Fears, cheers over repeal of draconian law
By Dilrukshi Handunnetti, Our Lobby Correspondent
The criminal defamation law -often compared to a menacing sword over the independence of the media-is an archaic 120 year old piece of legislation that threatened media practitioners with penal punishment. After a sustained campaign by the media calling for the decriminalisation of the defamation laws, the momentous occasion dawned last Tuesday with the provisions pertaining to criminal defamation being repealed.

Despite the consensus to support the legislation, opinions as always were divided. The UNP members appeared keen to repeal the draconian provisions while opposition members though supportive of the amendments, had serious misgivings about the prudence of such an action.

When finance minister K.N. Choksy presented a bill to introduce the value added tax (VAT) replacing the GST, PA's Dinesh Gunawardena insisted that the government should ensure that no more price hikes would take place until the VAT was actually introduced.

The legal luminary turned minister assured that the bill was not an attempt to jack up prices and added apologetically that the government had no control over the prices decided upon by retailers. " If Shell Gas has used that as an excuse, we will certainly look into that" he said.

It was the ebullient Leader of the House W.J.M. Lokubandara who started the second reading, enthusiastic about the opportunity presented to him to repeal a law, long since recognised as obnoxious.

"The oppressive law has curtailed media freedom for over 120 years. These draconian provisions contained in the Penal Code will now become history, as the government paves the way for enhanced media freedom".
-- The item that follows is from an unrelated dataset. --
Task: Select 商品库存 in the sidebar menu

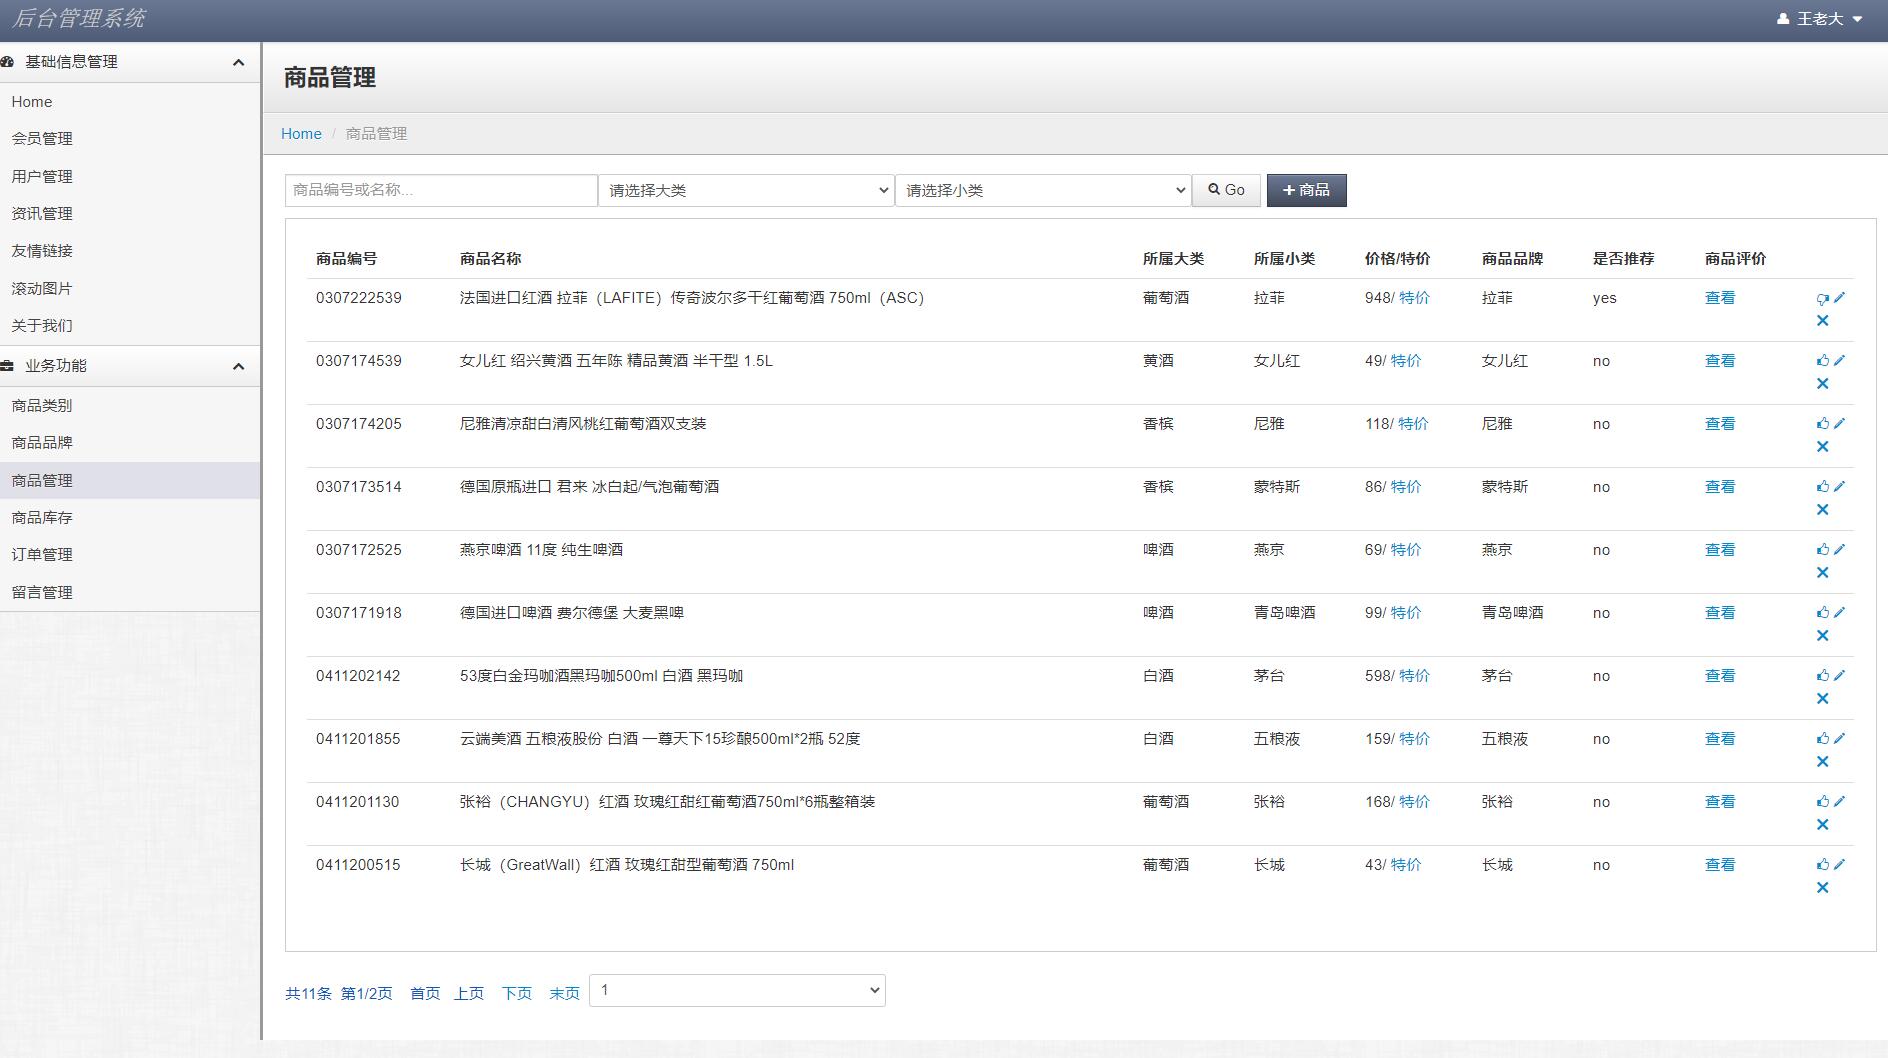Action: click(41, 517)
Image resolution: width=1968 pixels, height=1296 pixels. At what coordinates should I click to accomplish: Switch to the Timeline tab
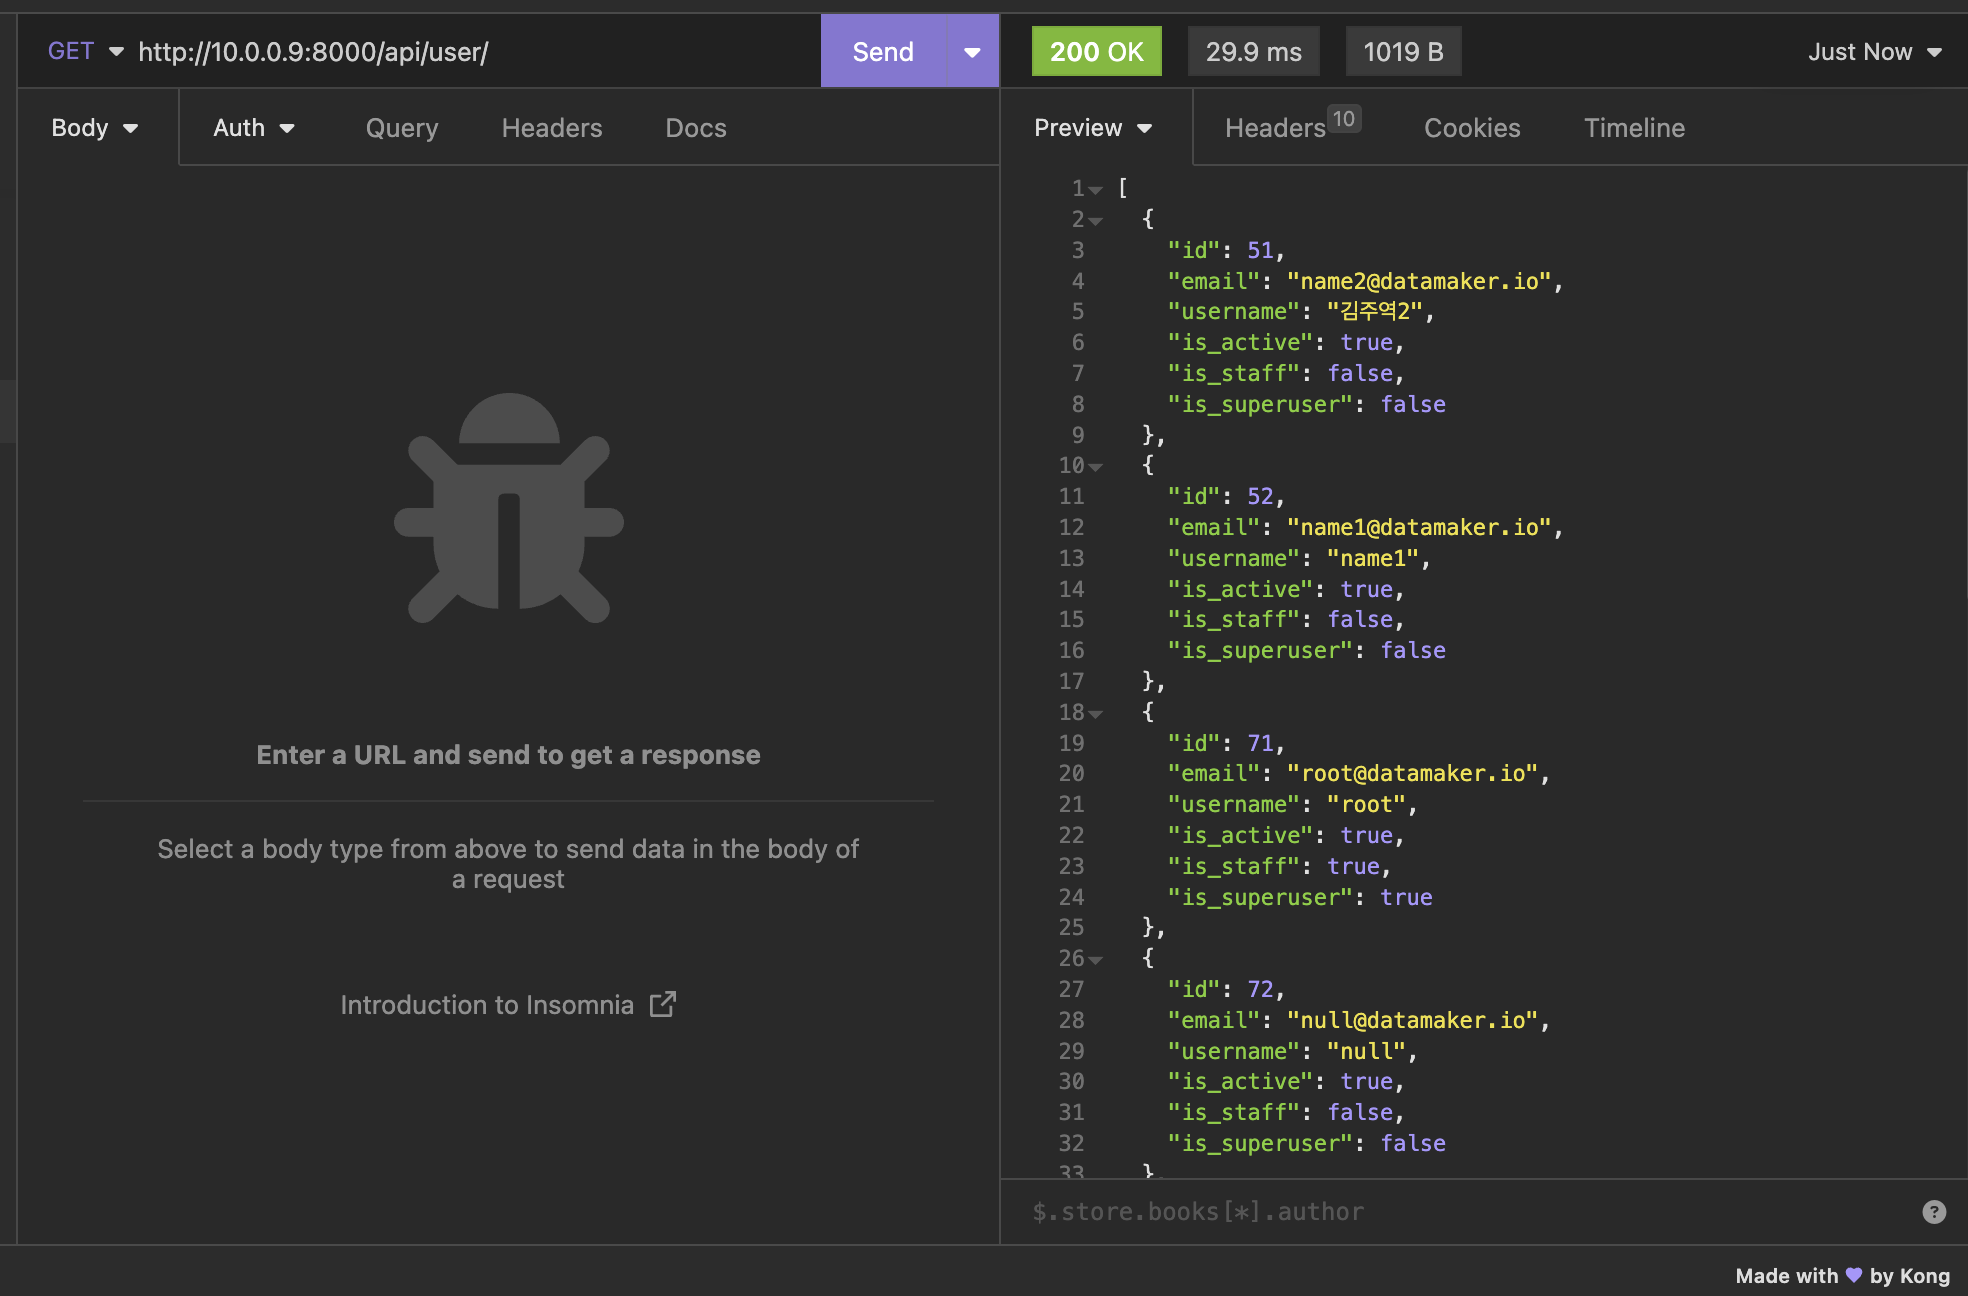pos(1634,128)
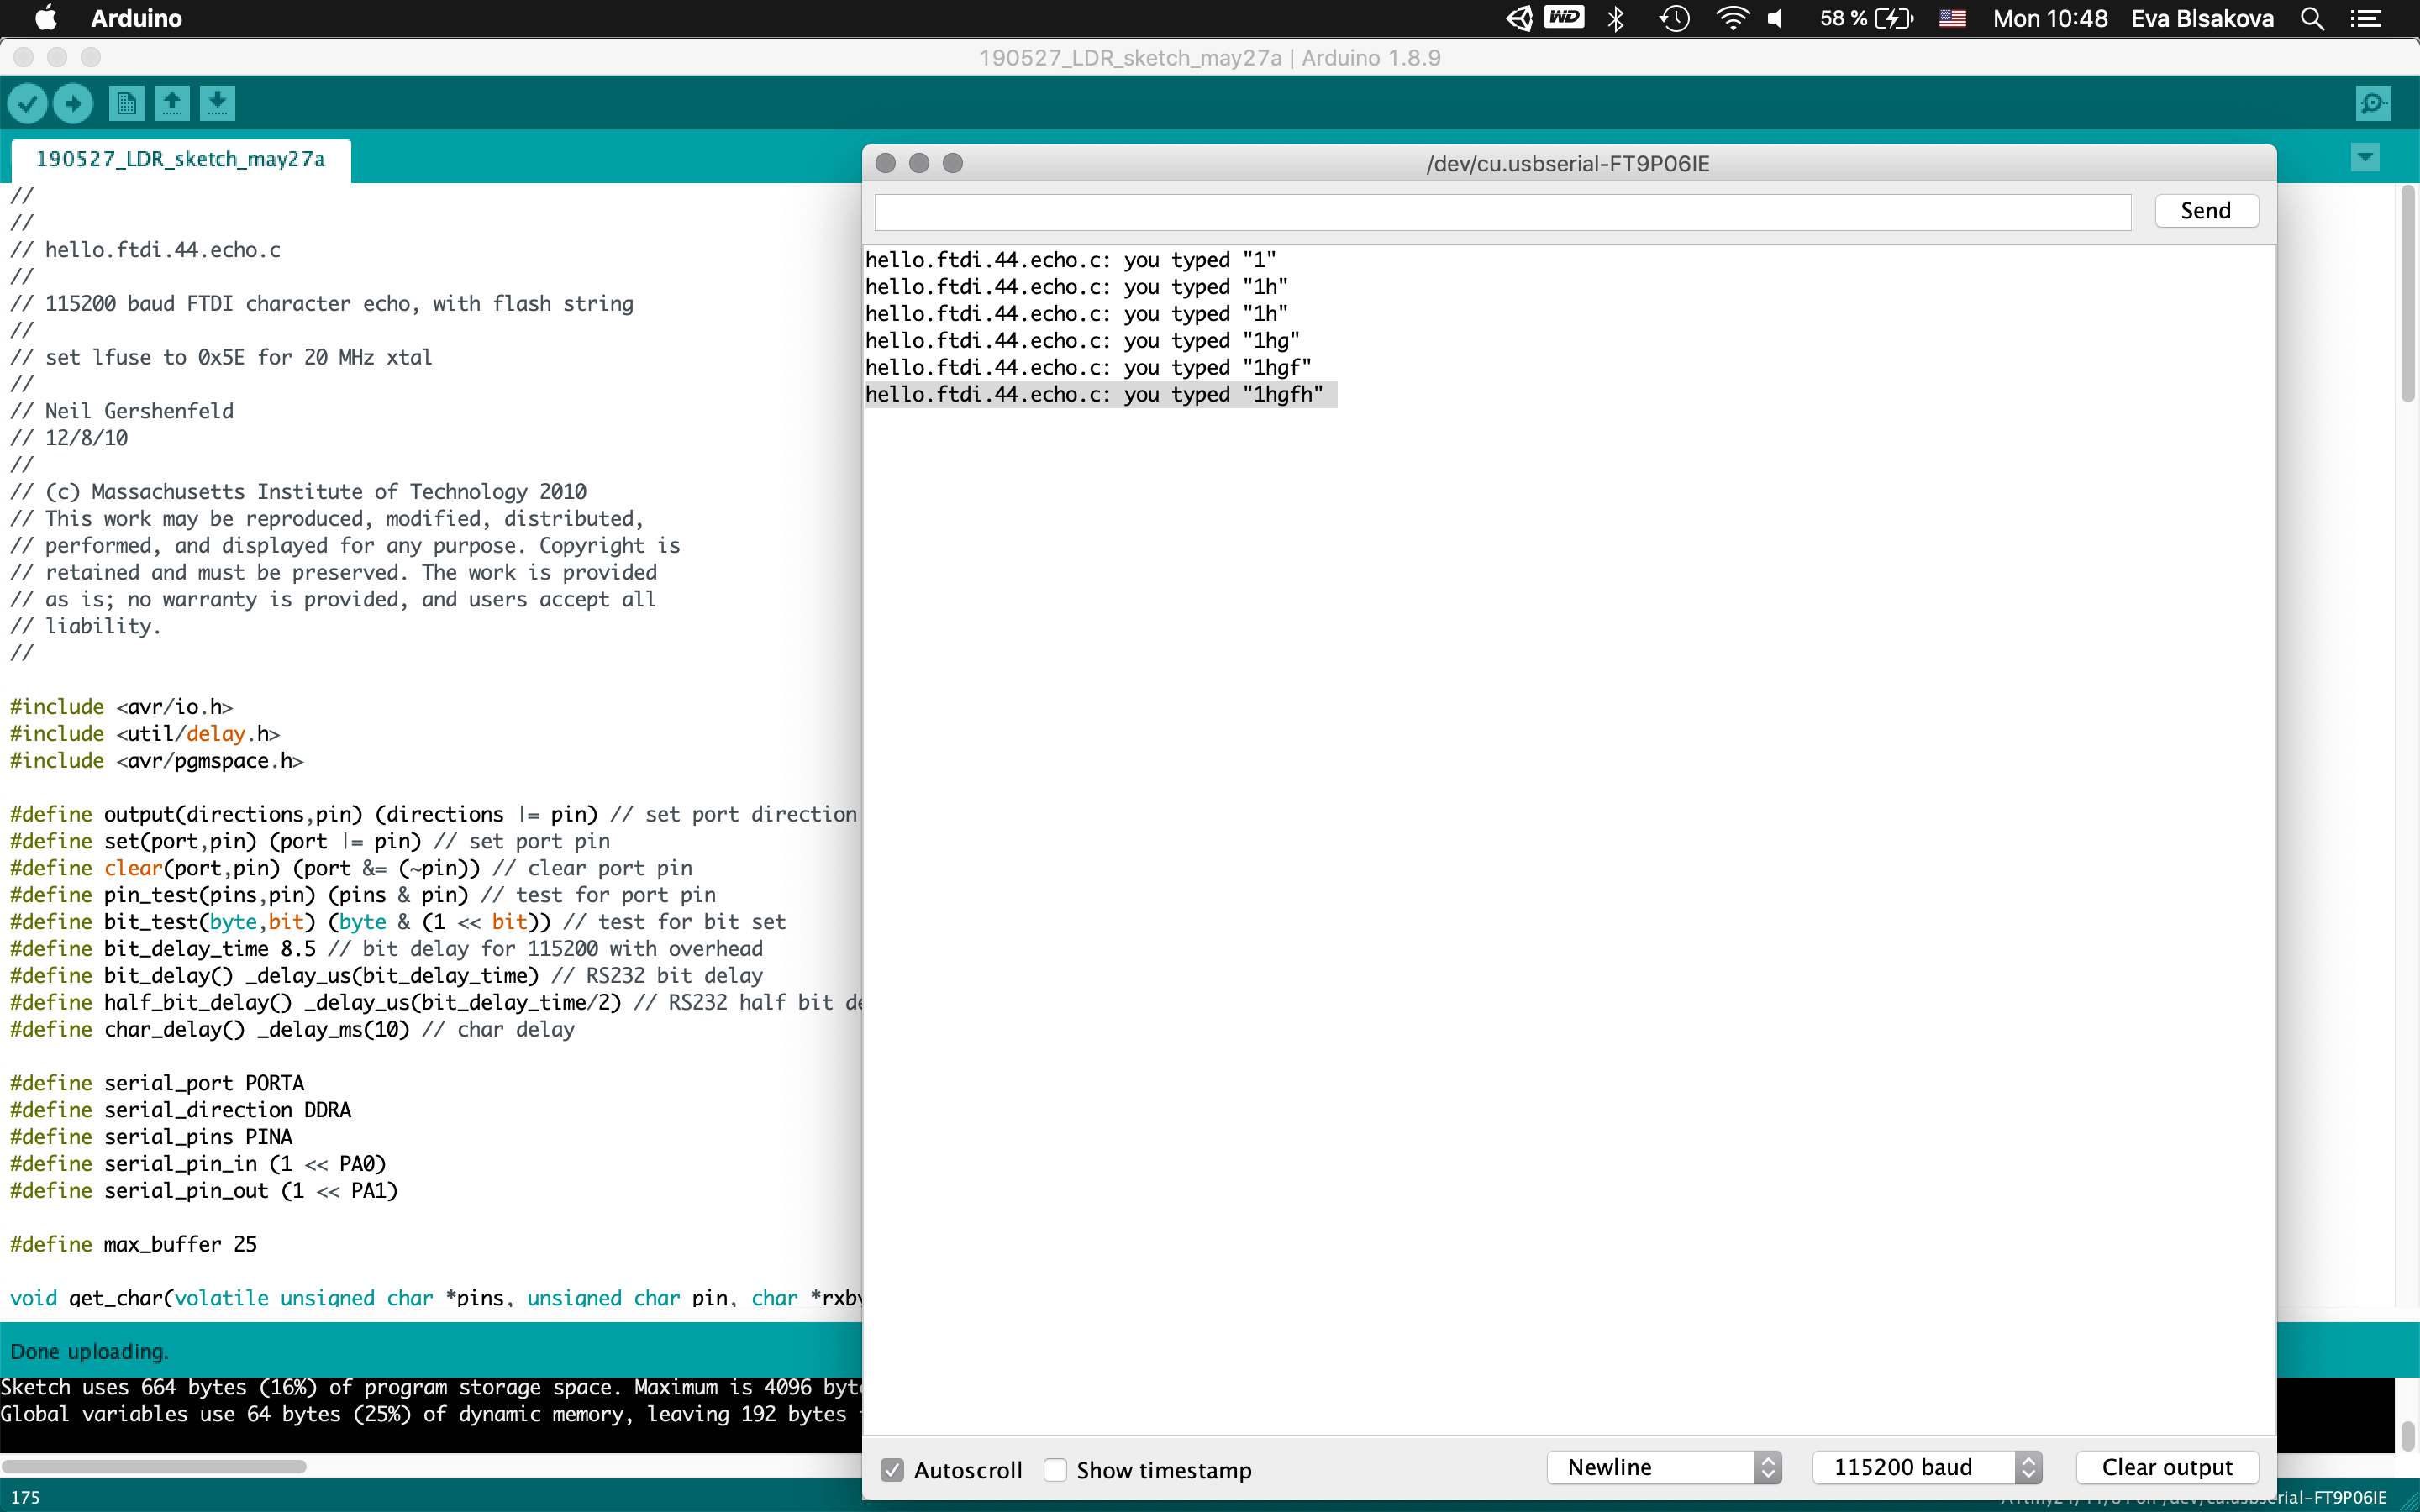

Emphasising that harm to reputation or defamation was no insignificant matter, he said that the drawback contained was the criminal sanction attached to it. He noted that a public figure needed to protect one's reputation zealously and naturally would not take it lightly if damage was caused to one's good name.

Following the minister was PA's Nimal Siripala de Silva. To him, the repealing of criminal defamation was a cause for worry. What if this becomes an open licence to malign the characters of public figures, he asked. Nevertheless extending support, the burly member's contention was that adequate legal safeguards should follow the amendment. " Provision for civil action might be woefully inadequate at times. Many media institutions today are pandering to the ruling party and taking instructions from Sirikotha and its media head Saman Athaudahetti who sometimes removed lead stories according to his whims," he alleged.

Heatedly, he thundered that the media had defamed many politicians of stature. The only remedy available was criminal defamation as the civil action sought to monetarily compensate when a person's loss of reputation cannot be actually assessed.

He refused to believe that media practitioners would enjoy the new freedom in a responsible manner. His said the publication of a right of reply and corrections should be given near-legal recognition to prevent 'unfortunate future events'.

Foreign minister Tyronne Fernando, a one time media minister himself who spoke next, accepted that defamation and harm to reputation were serious issues. But he questioned whether defamation should lead to imprisonment.

Attributing the rapid deterioration in journalistic standards as a spill over effect of the moral degradation of society was JVP spokesman Wimal Weerawansa. A master at the game of thrust and parry, he critiqued the fact that the country lacked a strong civil society, but relied on groups with vested interest financed by Scandinavian NGOs who made a living out of the country's miseries.

"I refuse to only blame the media. Of course they have grown parasitic tendencies, but they only reflect a tendency in the entire society-the lack of ethics and standards. Perhaps it is this massive erosion in values that attract uncouth criminals, drug dealers, mudalalis, smugglers and underworld elements to enter politics. Naturally, politics in Sri Lanka has ceased to be an exemplary field where people could actually respect their representatives" he said.

He charged there has never been a single minister who accepted responsibility and resigned when he failed in his duty towards the nation. Similarly, the media practitioners have become stooges of various politicians. Politicians make a habit of keeping happy their own lap dog type journalists," he said, admitting that, as always, there were the occasional principled journalist.

Minister R.A. D. Sirisena who spoke next began with a challenge to the opposition to prove that the Prime Minister's media secretary removed any story from the Lake House papers. Lauding the move to decriminalise defamation, he said this was only the beginning and the government had a media reform package planned which would enable free news gathering. He did not forget to remind the opposition that the decline began with the sealing of the "Davasa Group", the introduction of the Press Council Law and the take over of the Lake House. " You leave us to correct your pathetic mistakes. The JVP specially cannot bear any opposing viewpoint. They condemned all those who had other opinions and hence the desire to condemn the media today," he sniped.

Dr. Sarath Amunugama has always enjoyed controversial status with regard to media freedom. A former censor turned PA strongman, Amunugama started off by stating that the government was repaying debts to the so called free media that campaigned for the UNP's election success.

Making a more reasonable contribution was former foreign minister Lakshman Kadirgamar who agreed that the Sri Lankan defamation laws needed urgent amendments.